A Dynamic Adaptive Learning Strategy for Enhanced Surrogate Modeling inThermodynamic-CFD Coupling
Please login to view abstract download link
Multiphase flow models often involve coupling a transport solver, which resolves flow equations, with a local physical model that solves thermodynamic equilibrium equations within each grid cell, subsequently computing the local thermodynamic properties of the fluid. However, the computational cost of these physical models is frequently very high. The use of surrogate models has become a standard approach to accelerate these computations. Nevertheless, significant challenges arise when the physical models depend on a large number of parameters, complicating the training process and reducing the accuracy of the surrogate models across numerous simulations. In this paper, we propose a novel, flexible, and adaptive strategy for training, validating, and inferring surrogate models.

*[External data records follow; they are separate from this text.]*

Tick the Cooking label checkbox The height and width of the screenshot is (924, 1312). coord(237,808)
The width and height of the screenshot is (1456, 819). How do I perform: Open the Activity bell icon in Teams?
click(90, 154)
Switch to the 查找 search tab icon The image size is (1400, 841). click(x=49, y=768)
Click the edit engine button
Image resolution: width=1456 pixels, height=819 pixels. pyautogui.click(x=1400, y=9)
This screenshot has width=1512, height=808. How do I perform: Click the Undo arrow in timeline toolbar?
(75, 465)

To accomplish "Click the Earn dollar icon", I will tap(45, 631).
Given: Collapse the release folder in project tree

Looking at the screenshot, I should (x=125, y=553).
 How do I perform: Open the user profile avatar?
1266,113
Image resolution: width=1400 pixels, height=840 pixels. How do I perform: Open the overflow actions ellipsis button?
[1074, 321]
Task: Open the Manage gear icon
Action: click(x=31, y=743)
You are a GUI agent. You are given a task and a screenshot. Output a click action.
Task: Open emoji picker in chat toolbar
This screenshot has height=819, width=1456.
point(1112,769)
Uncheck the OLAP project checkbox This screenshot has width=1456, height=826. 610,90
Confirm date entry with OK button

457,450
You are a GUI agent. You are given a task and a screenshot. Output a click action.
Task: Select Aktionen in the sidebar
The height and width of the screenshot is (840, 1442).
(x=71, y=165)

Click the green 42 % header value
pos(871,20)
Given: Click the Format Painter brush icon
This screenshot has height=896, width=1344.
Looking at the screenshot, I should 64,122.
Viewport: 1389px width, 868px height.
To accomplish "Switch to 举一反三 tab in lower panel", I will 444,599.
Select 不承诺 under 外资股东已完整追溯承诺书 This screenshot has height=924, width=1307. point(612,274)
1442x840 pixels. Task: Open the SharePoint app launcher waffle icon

This strategy is based on the dynamic design of the dataset used for training, allowing the model to be updated and improved on-demand during simulations by incorporating new data, thereby enhancing model accuracy. Additionally, we introduce a flexible client-server architecture that enables efficient on-demand training and inference, with online prediction error estimation to ensure the quality and accuracy of the surrogate model. Our approach is validated using synthetic test cases, and we examine the impact of this active and adaptive learning method on the performance of a reservoir simulator using realistic reservoir test cases with a single injection well.